Текст документа:
--------------------------------------------------
Мы желаем, чтобы он скорее кончил свою автобиографию. […]
Во многих домах уже нет воды, многим приходится таскать ведра за несколько кварталов.[…]
Ян жадно читает газеты, почти весь день живет злободневностью и только по вечерам, когда уже нельзя выходить, он способен читать какой-нибудь французский роман. Я иначе. Я гораздо меньше времени посвящаю текущим событиям, при первой возможности спасаюсь, углубляюсь в ту или иную книгу, перевод или в разговор с детьми нашей школы.
Многие озабочены и заняты главным образом съедобными делами — где бы что достать, где бы что купить? Наш дом этим не страдает. Мы уже начинаем быть на грани недоедания.
Многие стали перевозить библиотеки в Городскую читальню. Милый Людвиг Михайлович де-Рибас охотно помогает сохранить книги от нынешних варваров.
Профессиональные карточки у нас в руках, но мы не чувствуем себя от этого в большей безопасности, ведь, строго говоря, мы очутились вдруг вне закона. […]
Слухи все растут. Откуда они берутся? Какая сила порождает их? Почему они так всем необходимы? Может быть, в них наше спасение? И странно, с какой жадностью мы ловим их, передаем нашим друзьям, хотя и не вполне верим им, а все таки успокаиваемся.
--------------------------------------------------
Выдержка из данных:
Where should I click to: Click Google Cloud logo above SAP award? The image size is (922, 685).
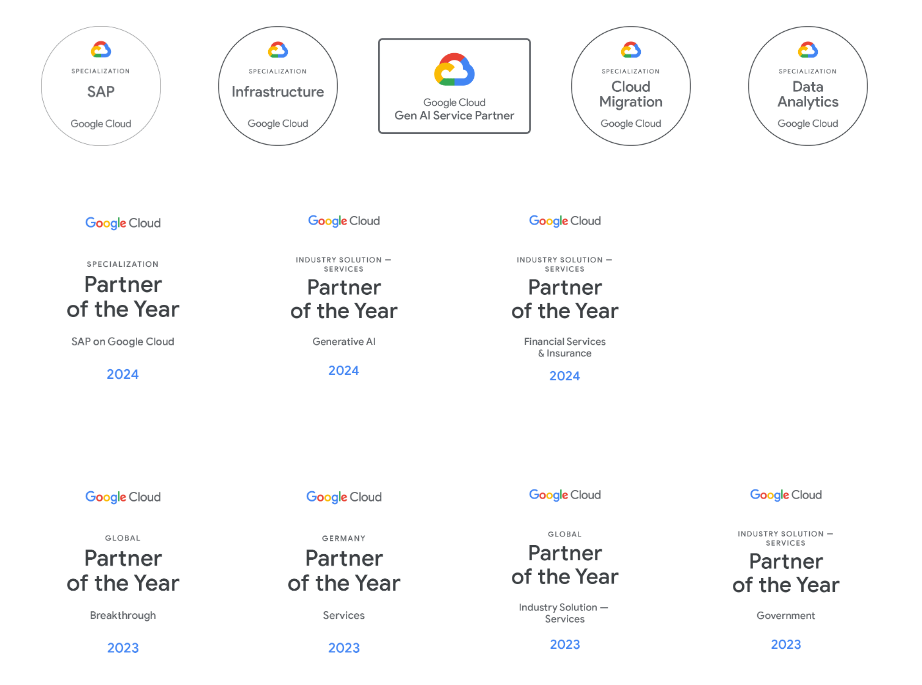point(123,223)
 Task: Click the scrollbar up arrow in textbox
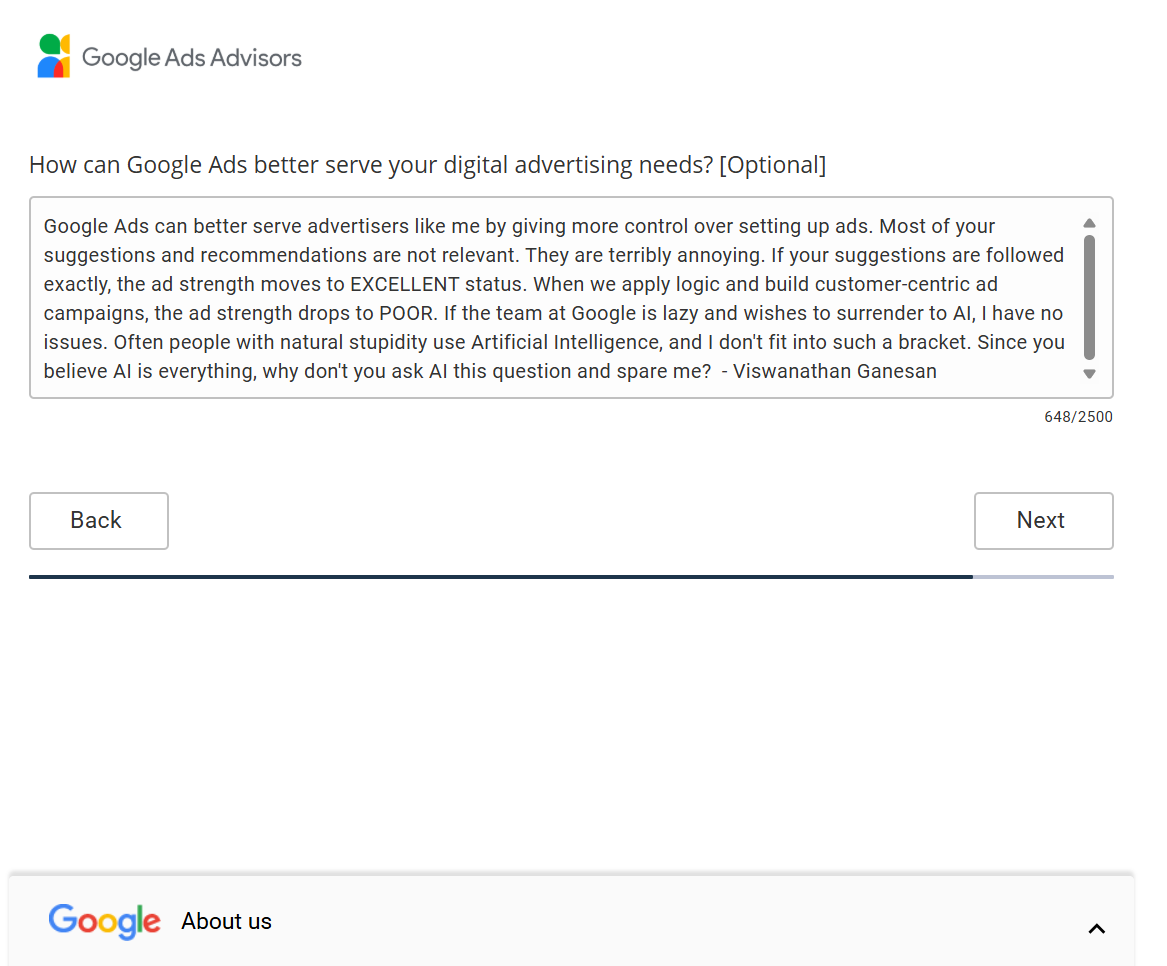pyautogui.click(x=1089, y=221)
--------------------------------------------------
Что сделать:
1. Перепишите отрывок из записи, начиная со слов "Мы желаем, чтобы" и заканчивая словами "от нынешних варваров.", заменив "французский роман" на "английский роман".
2. Переведите на английский язык предложение из записи: «Многие стали перевозить библиотеки в Городскую читальню.»

Решения:
1.
Мы желаем, чтобы он скорее кончил свою автобиографию. […]
Во многих домах уже нет воды, многим приходится таскать ведра за несколько кварталов.[…]
Ян жадно читает газеты, почти весь день живет злободневностью и только по вечерам, когда уже нельзя выходить, он способен читать какой-нибудь английский роман. Я иначе. Я гораздо меньше времени посвящаю текущим событиям, при первой возможности спасаюсь, углубляюсь в ту или иную книгу, перевод или в разговор с детьми нашей школы.
Многие озабочены и заняты главным образом съедобными делами — где бы что достать, где бы что купить? Наш дом этим не страдает. Мы уже начинаем быть на грани недоедания.
Многие стали перевозить библиотеки в Городскую читальню. Милый Людвиг Михайлович де-Рибас охотно помогает сохранить книги от нынешних варваров.

2. Many people began moving their libraries to the City Reading Room.